First step: Presence/absence analysis
In MARCO POLO, a ‘local’ pollen record from a small basin (L-record) and a contemporaneous ‘regional’ record from a neighbouring large basin (R-record) are used. For both records, percentage values are initially calculated based on a pollen sum that includes all pollen types of interest, using the same set of pollen types for both records. For each pollen value, the 1 sigma uncertainty range is calculated following Mosimann (1965). Pollen types for which the percentage value minus 1 sigma in the L-record is larger than its value plus 1 sigma in the R-record are considered to have an (extra-)local component in the L-record. These types are subsequently removed from the pollen sum of both the L- and the R-record, percentage values and uncertainty ranges are recalculated, and again the pollen types with (extra-)local values in the L-record are removed (Figure 1). This procedure is repeated until no further pollen types can be identified to have an (extra-)local component in the L-record. All pollen types still left in the pollen sum are considered regional (sensu Janssen, 1966; i.e. ‘exotic’ sensu Andersen, 1970) and yield an adjusted regional pollen sum that is free of disturbing (extra-)local factors (Janssen, 1959).

MARCO POLO explained using data from site ELD2. Step 1 (top) identifies taxa with an (extra-)local component in a ‘local’ L-record through comparison with a ‘regional’ R-record. In the first round, percentage values are calculated using a pollen sum that includes all types. Those pollen types for which the percentage value minus 1 sigma in the L-record is larger than the pollen value plus 1 sigma in the R-record (marked *) are removed from the pollen sum (in grey font). Percentage values of both the L- and R-record are recalculated based on this adjusted sum and further types may be removed in subsequent rounds until no types with an (extra-)local component are left. Step 2 (bottom) uses the percentage values resulting from Step 1 and calculates the difference between the L- and the R-record for each taxon with an (extra-)local component (now in black font). The result is a value for the (extra-)local component in the L-record. These values are multiplied by R-values and normalised to 100% cover.

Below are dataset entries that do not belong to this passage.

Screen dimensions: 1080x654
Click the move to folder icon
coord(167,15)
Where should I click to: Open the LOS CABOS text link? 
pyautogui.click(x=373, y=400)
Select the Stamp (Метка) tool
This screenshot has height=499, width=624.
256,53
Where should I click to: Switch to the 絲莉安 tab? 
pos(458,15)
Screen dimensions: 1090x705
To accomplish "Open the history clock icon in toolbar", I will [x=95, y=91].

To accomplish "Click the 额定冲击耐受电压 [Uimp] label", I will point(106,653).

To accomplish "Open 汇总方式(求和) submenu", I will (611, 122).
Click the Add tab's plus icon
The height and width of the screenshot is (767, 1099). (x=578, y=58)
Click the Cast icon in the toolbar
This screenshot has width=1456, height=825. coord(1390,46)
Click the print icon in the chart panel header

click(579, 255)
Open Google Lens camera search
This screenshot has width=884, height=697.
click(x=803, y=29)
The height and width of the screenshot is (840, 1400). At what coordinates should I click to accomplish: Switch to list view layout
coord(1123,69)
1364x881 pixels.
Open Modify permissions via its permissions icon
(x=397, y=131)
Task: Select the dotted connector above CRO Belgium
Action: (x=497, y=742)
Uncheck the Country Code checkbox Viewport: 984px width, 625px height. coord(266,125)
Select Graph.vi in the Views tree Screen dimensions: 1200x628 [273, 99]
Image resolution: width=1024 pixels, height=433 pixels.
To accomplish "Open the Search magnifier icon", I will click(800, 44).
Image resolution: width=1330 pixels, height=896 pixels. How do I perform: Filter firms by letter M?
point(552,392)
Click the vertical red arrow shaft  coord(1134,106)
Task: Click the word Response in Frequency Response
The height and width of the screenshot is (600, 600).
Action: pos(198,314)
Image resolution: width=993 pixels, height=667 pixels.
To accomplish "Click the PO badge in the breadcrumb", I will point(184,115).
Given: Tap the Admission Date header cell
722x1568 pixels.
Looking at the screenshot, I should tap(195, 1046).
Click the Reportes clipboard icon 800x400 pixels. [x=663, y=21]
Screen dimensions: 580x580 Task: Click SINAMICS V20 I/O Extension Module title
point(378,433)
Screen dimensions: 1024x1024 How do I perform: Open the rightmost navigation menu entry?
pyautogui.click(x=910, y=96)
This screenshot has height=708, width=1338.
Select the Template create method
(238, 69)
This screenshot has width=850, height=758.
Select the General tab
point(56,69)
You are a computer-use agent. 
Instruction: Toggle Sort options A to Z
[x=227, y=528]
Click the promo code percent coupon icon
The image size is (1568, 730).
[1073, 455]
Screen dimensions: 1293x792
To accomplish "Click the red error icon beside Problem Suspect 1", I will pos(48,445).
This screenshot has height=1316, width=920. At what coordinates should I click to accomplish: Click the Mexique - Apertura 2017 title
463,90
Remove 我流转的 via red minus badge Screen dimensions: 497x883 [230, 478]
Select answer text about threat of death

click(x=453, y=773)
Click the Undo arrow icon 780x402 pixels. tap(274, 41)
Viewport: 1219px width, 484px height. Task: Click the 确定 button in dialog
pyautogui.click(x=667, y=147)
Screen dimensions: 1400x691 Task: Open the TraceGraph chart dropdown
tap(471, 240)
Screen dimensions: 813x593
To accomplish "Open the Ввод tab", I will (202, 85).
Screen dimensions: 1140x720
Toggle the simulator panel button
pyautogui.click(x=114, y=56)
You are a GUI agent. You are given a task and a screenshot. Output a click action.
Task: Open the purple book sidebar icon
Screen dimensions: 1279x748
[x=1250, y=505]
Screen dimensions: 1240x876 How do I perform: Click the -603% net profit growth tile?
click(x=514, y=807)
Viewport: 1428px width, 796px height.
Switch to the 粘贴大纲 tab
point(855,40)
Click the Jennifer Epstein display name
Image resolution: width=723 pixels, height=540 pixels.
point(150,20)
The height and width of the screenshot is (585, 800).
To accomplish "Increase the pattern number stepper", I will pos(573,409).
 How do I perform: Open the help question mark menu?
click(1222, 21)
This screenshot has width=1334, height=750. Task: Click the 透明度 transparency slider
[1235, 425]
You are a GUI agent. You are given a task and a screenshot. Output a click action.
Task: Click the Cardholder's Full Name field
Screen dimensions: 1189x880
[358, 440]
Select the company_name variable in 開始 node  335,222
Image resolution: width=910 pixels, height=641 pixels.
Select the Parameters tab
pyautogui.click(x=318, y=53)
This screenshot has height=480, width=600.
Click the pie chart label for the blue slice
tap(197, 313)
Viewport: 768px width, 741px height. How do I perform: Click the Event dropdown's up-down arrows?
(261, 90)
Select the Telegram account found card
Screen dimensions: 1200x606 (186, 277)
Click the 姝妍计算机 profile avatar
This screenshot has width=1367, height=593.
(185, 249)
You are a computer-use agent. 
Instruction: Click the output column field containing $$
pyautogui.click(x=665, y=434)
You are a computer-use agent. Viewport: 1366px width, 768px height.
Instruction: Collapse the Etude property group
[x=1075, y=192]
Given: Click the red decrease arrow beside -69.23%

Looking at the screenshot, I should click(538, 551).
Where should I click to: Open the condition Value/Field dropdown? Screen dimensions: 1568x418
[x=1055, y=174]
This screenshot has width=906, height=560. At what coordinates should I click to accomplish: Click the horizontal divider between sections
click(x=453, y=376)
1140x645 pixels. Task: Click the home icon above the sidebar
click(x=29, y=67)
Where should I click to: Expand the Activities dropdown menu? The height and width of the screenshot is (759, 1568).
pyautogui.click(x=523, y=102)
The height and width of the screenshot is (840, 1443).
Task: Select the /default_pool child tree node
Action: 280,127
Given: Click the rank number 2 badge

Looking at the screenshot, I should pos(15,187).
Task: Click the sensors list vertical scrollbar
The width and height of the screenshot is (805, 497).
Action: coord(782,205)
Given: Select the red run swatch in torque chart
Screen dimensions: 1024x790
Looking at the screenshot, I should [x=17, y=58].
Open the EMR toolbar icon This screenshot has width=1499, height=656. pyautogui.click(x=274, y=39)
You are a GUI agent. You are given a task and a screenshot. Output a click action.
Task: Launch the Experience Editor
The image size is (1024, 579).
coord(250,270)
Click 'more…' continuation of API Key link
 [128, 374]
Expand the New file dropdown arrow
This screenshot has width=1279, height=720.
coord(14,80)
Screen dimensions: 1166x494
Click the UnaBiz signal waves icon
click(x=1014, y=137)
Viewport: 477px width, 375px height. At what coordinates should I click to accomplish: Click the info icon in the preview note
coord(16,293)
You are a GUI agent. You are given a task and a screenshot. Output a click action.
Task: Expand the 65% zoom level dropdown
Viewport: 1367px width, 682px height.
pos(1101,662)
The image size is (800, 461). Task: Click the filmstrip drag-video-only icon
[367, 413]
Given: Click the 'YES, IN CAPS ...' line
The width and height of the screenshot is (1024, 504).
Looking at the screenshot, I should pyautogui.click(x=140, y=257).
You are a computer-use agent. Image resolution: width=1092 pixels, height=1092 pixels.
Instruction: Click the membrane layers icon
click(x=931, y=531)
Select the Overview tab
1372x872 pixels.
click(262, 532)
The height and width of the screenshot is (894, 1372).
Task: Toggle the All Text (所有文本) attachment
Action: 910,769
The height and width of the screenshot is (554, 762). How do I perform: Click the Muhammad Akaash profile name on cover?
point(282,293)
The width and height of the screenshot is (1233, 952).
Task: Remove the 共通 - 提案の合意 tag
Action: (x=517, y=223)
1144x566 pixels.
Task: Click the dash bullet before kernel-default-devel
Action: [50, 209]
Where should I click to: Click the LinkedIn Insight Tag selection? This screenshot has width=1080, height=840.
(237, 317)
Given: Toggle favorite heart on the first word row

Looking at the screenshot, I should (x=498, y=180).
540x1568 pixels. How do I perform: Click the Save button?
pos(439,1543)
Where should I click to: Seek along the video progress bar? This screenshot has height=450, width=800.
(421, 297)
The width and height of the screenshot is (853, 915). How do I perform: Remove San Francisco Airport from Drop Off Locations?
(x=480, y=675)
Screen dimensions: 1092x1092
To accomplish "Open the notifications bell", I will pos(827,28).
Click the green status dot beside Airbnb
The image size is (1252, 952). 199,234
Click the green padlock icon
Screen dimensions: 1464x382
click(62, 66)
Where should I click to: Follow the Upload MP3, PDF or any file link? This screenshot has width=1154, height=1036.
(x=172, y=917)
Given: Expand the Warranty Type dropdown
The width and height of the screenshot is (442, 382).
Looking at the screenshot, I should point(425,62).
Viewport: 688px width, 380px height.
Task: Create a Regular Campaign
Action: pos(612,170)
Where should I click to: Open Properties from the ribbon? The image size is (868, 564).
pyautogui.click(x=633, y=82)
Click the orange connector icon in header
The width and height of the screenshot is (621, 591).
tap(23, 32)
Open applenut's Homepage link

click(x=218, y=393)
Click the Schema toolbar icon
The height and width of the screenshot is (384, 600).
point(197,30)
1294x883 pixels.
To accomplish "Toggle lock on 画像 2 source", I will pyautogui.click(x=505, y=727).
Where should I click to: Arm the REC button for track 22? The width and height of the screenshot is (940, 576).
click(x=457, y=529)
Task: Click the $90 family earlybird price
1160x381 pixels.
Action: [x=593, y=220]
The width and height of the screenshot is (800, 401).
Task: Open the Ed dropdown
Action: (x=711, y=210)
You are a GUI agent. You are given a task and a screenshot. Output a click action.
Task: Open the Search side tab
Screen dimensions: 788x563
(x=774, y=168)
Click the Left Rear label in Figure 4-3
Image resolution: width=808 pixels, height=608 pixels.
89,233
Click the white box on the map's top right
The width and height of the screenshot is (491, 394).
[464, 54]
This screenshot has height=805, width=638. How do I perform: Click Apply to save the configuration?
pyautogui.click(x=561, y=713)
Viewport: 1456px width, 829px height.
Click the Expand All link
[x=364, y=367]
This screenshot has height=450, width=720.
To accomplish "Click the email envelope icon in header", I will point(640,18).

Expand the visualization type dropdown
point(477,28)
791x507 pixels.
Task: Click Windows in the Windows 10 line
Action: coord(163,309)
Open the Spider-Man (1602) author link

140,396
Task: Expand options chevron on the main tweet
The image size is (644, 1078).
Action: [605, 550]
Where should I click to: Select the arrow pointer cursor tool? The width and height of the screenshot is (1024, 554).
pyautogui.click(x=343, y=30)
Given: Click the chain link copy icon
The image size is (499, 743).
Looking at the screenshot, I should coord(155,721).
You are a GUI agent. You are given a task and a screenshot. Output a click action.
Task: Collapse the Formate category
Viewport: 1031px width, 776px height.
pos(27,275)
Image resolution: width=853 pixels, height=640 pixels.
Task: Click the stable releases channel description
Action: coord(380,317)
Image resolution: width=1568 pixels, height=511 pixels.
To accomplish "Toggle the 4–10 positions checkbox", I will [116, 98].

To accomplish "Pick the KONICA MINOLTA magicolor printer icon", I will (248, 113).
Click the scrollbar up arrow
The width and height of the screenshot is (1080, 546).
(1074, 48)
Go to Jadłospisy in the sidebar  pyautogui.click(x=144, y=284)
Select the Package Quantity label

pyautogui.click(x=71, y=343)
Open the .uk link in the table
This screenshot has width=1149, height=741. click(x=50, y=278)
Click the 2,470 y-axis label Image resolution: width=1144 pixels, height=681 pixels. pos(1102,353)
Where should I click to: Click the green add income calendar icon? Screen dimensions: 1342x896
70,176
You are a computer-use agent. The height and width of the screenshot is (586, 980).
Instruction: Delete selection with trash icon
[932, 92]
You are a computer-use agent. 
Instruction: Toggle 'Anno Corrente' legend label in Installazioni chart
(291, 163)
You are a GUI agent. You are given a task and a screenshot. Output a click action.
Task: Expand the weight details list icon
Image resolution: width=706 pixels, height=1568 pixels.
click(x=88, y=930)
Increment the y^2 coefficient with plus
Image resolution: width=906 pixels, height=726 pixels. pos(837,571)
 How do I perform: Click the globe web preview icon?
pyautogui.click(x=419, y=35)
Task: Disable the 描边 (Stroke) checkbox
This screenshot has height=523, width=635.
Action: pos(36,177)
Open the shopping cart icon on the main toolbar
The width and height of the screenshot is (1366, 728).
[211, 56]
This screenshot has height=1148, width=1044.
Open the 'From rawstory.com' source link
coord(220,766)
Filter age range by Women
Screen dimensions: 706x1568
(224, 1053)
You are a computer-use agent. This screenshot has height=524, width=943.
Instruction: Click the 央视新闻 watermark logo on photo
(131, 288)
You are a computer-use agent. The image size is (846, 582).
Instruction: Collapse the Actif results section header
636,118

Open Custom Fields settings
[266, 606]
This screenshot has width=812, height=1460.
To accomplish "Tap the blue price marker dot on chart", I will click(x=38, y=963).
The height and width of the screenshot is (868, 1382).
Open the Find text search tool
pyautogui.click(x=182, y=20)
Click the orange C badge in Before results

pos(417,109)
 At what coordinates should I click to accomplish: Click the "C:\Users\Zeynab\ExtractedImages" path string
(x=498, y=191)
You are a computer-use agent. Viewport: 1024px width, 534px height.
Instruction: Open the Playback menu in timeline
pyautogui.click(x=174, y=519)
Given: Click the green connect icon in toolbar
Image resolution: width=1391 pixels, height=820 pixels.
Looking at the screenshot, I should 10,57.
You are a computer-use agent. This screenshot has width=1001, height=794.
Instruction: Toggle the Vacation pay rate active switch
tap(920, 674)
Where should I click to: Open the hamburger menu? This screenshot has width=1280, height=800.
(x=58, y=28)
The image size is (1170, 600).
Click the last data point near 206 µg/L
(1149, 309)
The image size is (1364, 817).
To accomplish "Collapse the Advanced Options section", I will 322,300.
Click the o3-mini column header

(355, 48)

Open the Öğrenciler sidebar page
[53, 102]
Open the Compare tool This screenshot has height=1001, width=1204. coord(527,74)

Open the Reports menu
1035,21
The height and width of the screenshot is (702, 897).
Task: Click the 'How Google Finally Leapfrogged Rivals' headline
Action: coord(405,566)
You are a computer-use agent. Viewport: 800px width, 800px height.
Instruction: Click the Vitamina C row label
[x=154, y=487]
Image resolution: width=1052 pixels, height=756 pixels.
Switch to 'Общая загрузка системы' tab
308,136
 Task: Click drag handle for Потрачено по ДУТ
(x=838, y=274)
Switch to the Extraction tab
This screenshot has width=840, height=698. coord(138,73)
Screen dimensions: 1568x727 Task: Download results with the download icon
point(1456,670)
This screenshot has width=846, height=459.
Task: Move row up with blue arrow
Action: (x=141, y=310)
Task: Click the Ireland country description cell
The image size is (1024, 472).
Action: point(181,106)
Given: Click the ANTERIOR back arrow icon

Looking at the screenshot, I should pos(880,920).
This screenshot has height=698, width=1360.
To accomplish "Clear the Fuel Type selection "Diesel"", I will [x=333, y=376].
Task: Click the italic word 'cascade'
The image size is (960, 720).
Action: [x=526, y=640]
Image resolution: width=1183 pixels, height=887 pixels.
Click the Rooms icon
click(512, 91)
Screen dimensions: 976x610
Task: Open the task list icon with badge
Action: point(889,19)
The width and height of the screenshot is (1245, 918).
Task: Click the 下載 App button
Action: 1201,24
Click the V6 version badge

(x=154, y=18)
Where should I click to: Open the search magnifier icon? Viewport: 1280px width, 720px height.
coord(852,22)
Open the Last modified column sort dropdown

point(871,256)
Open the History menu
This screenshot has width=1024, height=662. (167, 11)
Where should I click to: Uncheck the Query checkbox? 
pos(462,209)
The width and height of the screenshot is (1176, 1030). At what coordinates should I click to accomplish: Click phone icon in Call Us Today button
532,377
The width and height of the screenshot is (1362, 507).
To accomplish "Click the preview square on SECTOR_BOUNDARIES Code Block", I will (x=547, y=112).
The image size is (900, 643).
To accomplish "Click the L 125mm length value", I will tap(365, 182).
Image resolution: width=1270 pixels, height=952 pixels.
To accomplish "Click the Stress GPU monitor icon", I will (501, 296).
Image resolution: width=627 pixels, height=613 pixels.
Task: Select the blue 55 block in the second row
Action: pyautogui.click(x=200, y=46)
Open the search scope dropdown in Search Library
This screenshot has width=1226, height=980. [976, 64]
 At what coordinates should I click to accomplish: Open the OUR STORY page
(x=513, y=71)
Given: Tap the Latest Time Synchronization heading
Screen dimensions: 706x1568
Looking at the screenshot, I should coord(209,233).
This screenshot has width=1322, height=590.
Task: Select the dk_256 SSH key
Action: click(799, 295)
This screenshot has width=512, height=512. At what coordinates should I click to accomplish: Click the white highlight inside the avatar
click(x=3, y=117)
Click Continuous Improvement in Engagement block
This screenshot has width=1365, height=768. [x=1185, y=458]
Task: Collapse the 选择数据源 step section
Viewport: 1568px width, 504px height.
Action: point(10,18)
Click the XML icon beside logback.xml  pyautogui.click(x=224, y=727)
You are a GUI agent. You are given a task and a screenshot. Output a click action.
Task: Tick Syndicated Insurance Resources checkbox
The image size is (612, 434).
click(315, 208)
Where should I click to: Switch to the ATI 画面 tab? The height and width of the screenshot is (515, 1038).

After this identification of (extra-)local components, the pollen values calculated using this adjusted regional pollen sum serve as the basis for quantitative reconstruction of the (extra-)local vegetation in the second step of MARCO POLO.
Second step: Correction for differences in representation
Once pollen types with an (extra-)local component have been identified, the relative cover of the associated taxa is determined. At this stage, all pollen values are based on the adjusted regional sum. The pollen values of types with an (extra-)local component in the L-record are not free of a regional component; this regional component is removed by subtracting the pollen values in the R-record from the corresponding values in the L-record. The resulting values, which represent the (extra-)local components contained in the L-record only, are finally corrected using representation factors (R-values). To that end, each value is multiplied by the representation factor of the corresponding taxon. The resulting values are normalised to a total of 100%. The result is an estimate of the relative cover of each taxon in close vicinity to the sampling point.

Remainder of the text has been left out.